In May of last year, Mohamud’s current attorney Per Olson filed for his compassionate release from prison citing the toll of the COVID-19 crisis and his client’s distance from his family as reasons why he should be allowed to leave incarceration. 

But the federal government fought back, arguing that Mohamud should be left in jail, in part to deter other would-be criminal actors. 

“Detonating a bomb was the defendant’s plan, as was the crowded location and the timing during a major holiday event… Given all these facts—and a desire to deter other potential terrorists—the sentencing judge selected a 30-year sentence,” Assistant U.S. Attorney Amy Potter wrote. “Nothing presented by defendant warrants immediate release or even cutting that sentence in half.”

The judge, U.S. District Judge Marco A. Hernandez, sided with the government—ruling that Mohamud had not presented enough “compelling” evidence as to why he should be released. Hernandez also sided with the government in October, rejecting Mohamud’s latest attempt to secure a new trial on the basis that the judge in his initial case should have recused himself given that he had a family member and a law clerk at the tree lighting ceremony.

Olson said he plans to appeal the latest decision and wants to continue trying to secure Mohamud’s release from prison. 
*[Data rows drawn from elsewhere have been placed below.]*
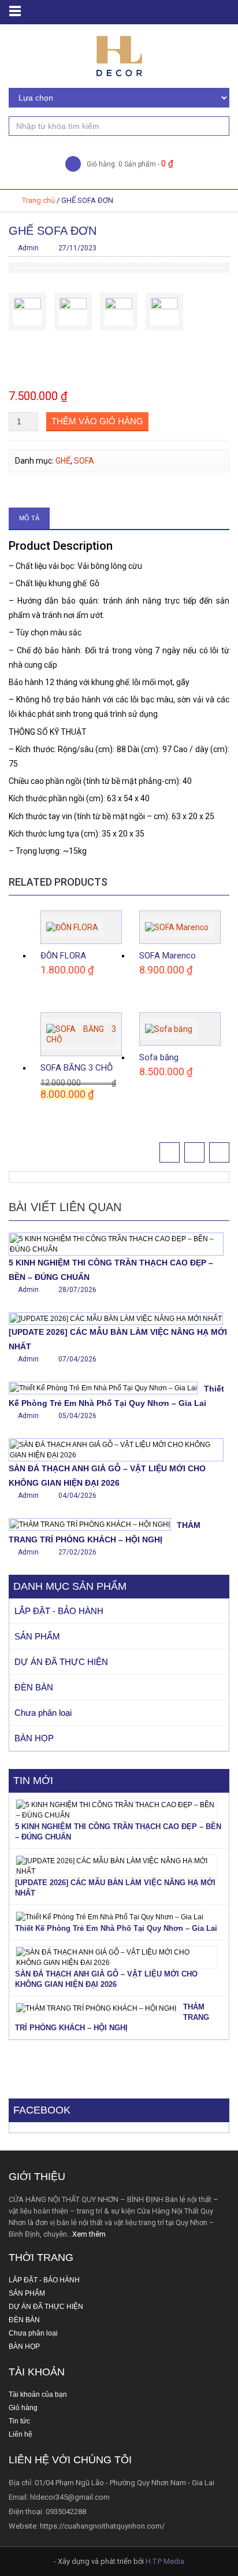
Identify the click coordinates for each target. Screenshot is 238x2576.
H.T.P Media (165, 2561)
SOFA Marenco (167, 955)
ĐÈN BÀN (33, 1687)
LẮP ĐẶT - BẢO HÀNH (58, 1611)
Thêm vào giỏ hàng (97, 421)
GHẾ (62, 460)
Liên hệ (20, 2434)
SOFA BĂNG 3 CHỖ (76, 1068)
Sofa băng (158, 1057)
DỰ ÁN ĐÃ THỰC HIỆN (61, 1662)
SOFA (84, 460)
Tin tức (19, 2421)
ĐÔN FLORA (63, 955)
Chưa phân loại (43, 1713)
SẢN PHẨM (37, 1636)
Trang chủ (38, 200)
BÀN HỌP (34, 1738)
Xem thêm (89, 2234)
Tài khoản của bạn (38, 2394)
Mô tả (29, 518)
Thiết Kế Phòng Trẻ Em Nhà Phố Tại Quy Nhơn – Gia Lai (116, 1928)
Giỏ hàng (23, 2408)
“This isn’t over,” Olson told the Mercury. “There’s a procedural hurdle I need to overcome, but I am going to appeal this to the Ninth Circuit.”

••••• 

In 2015, two legal scholars in New York conducted a study of how many post-9/11 terrorism convictions had been the product of entrapment. They found not only that entrapment was “quite widespread in post-9/11 terrorism cases,” but also that fewer than ten percent of terrorism prosecutions likely thwarted genuine terrorist threats. 
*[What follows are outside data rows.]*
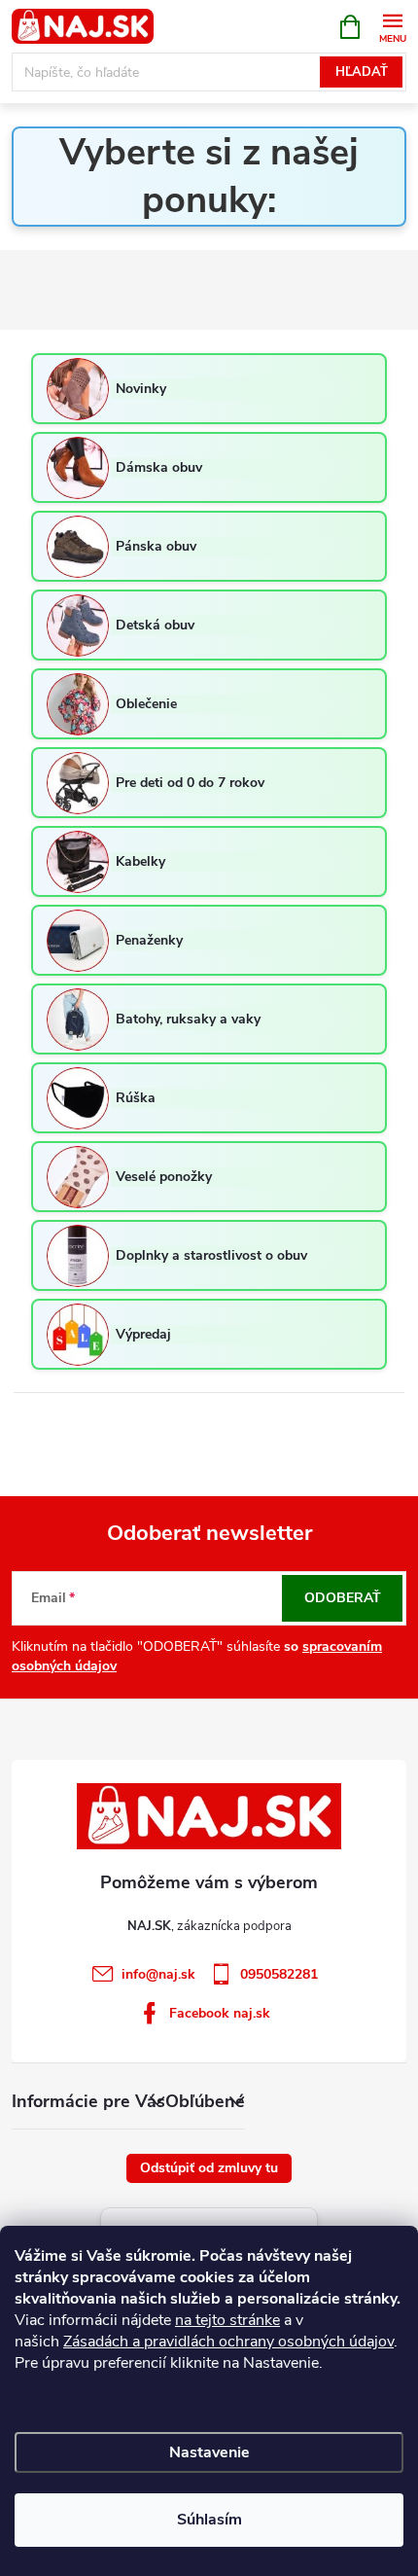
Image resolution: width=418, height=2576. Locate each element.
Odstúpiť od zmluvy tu (209, 2168)
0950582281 (279, 1974)
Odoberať (342, 1598)
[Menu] (392, 26)
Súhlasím (209, 2519)
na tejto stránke (227, 2320)
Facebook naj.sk (219, 2013)
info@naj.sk (158, 1974)
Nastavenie (209, 2452)
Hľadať (361, 72)
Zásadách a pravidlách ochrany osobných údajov (228, 2341)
“In light of these findings, the Article recommends that authorities rethink current counterterrorism strategies, concentrating on passive surveillance instead of attempts to coax law-abiding Muslims into terrorist schemes, and shifting more resources toward preventing right-wing terrorism,” the authors wrote. 

Eight years later, there is no indication that the government has reckoned with the extent to which an atmosphere of rampant Islamophobia affected law enforcement approaches to counterterrorism following the attacks of September 11—all while people like Mohamud remain sitting in prison, biding their time until they can get out and attempt to rebuild their lives. 
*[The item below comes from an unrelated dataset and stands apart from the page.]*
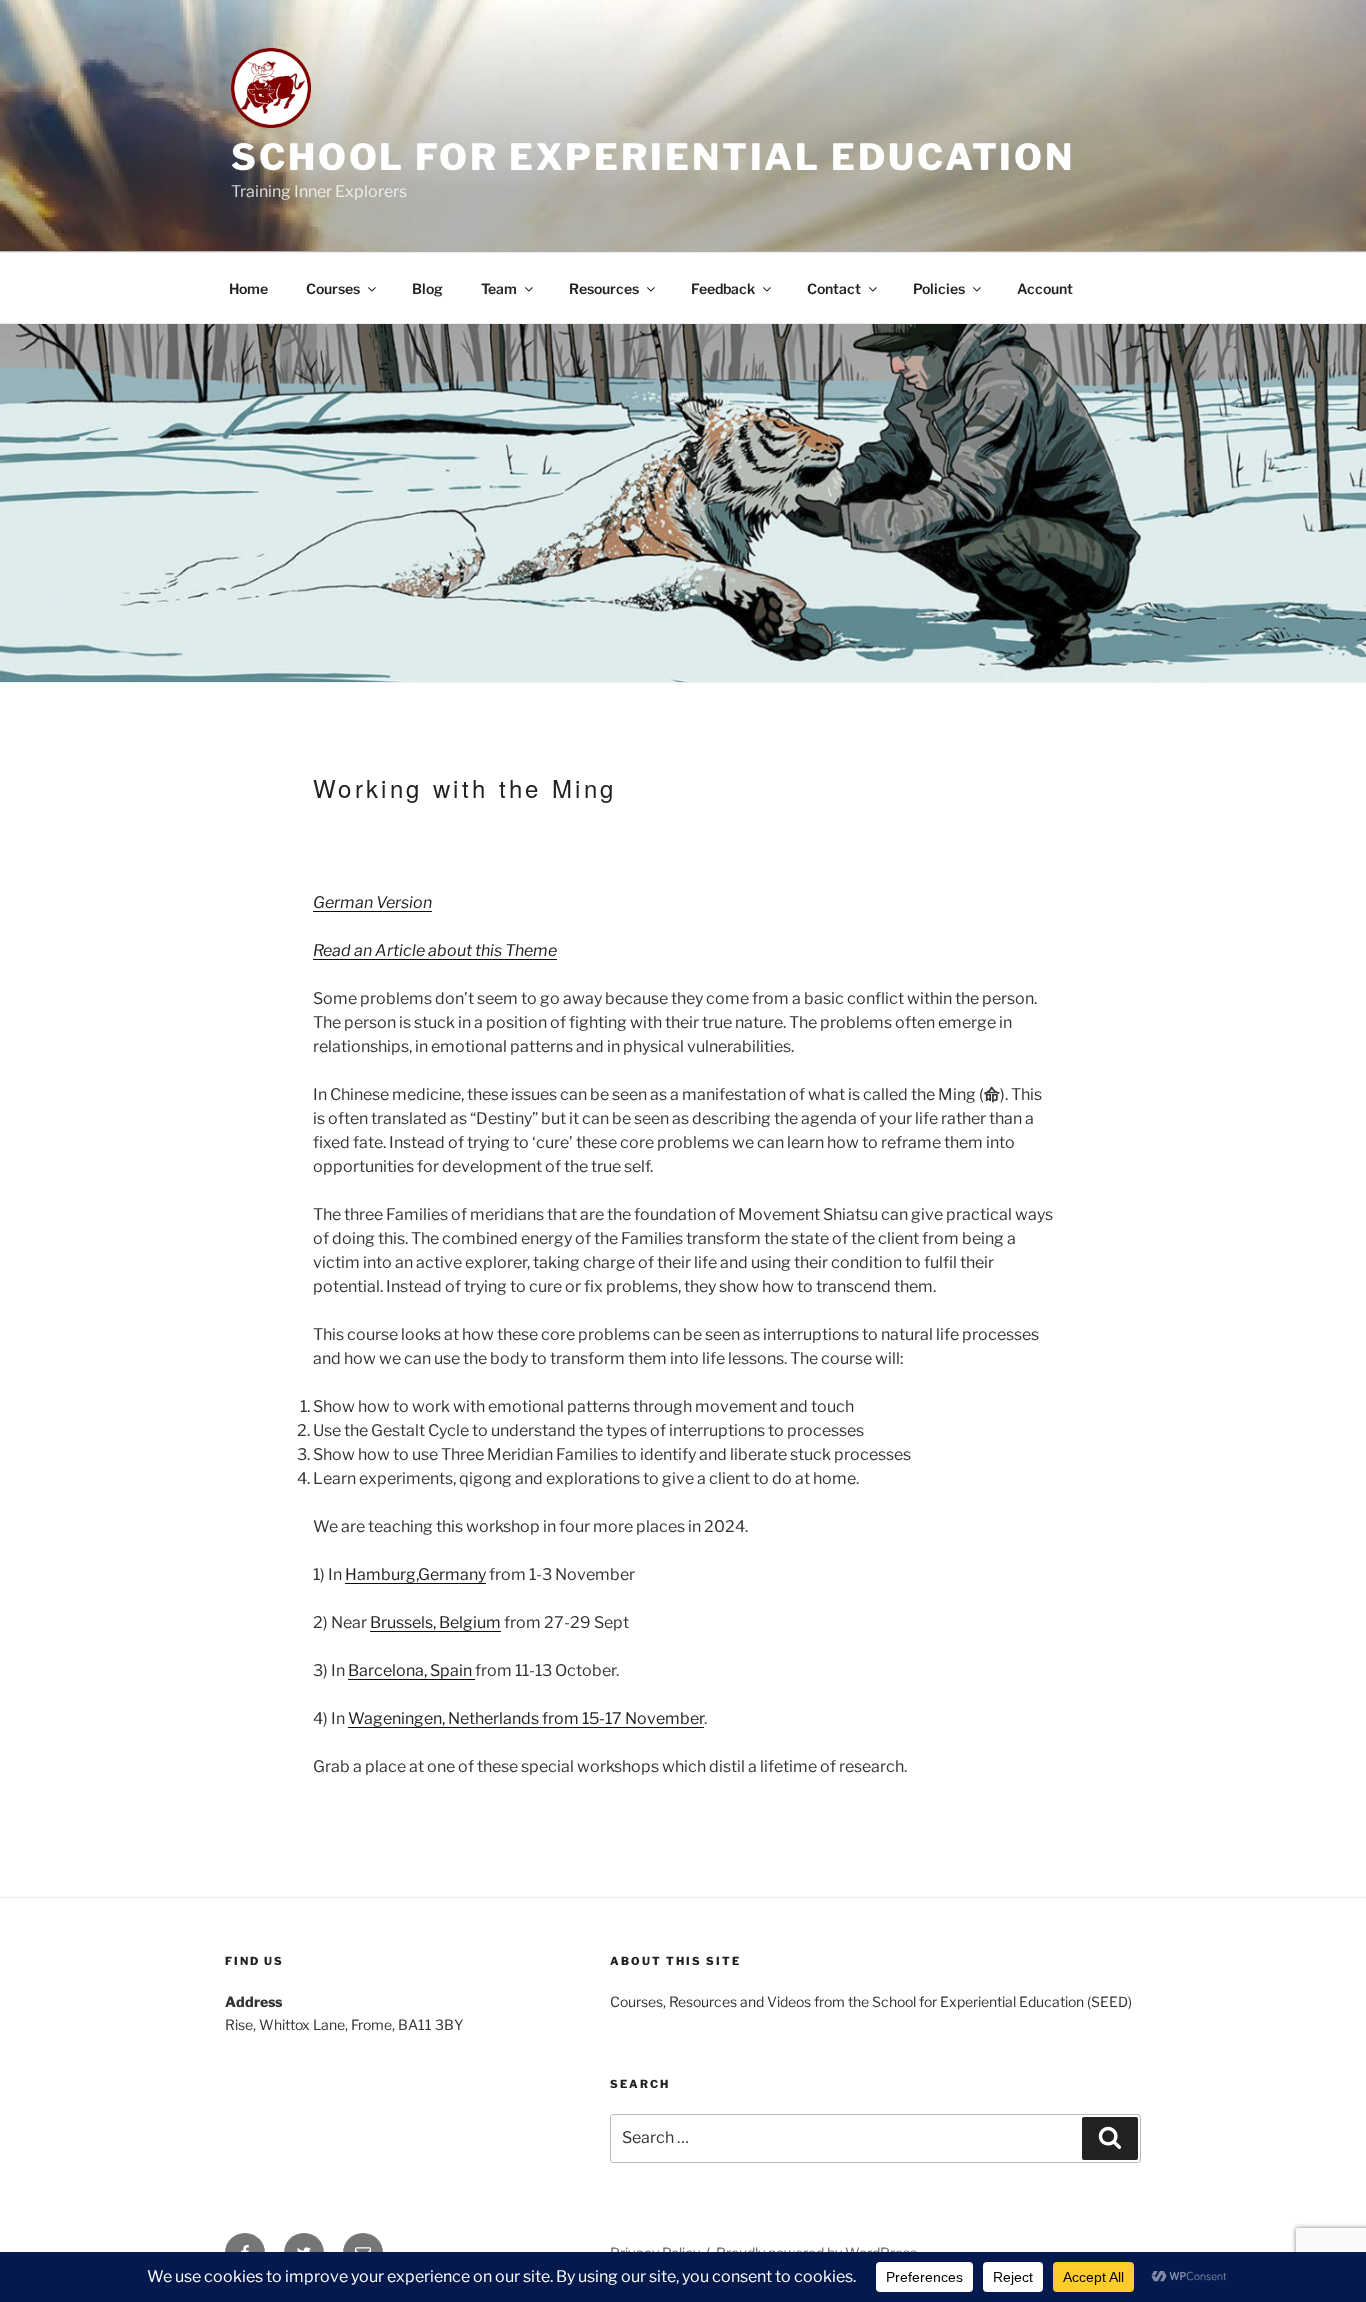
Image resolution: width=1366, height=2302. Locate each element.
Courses (333, 288)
Jesse Norris, one of those authors, wrote in a subsequent publication that the post-9/11 atmosphere gave “rise to a cultural and political economy of convictions in which a type of racialized police misconduct—itself a state crime—is normalized and rewarded.”

Mohamud is just one of a number of people whose lives were likely unalterably changed by that political atmosphere. Barring legal intervention, Mohamud won’t be released from prison until 2040—just prior to his 50th birthday. 

For now Mohamud remains incarcerated in Minnesota, apparently urging others not to travel down the same path he did. 

“If released, Mr. Mohamud would continue to do these same good works in the community,” Olsen wrote in a 2021 court motion. “He would return to Oregon and live with his mother who still resides in the Portland area.”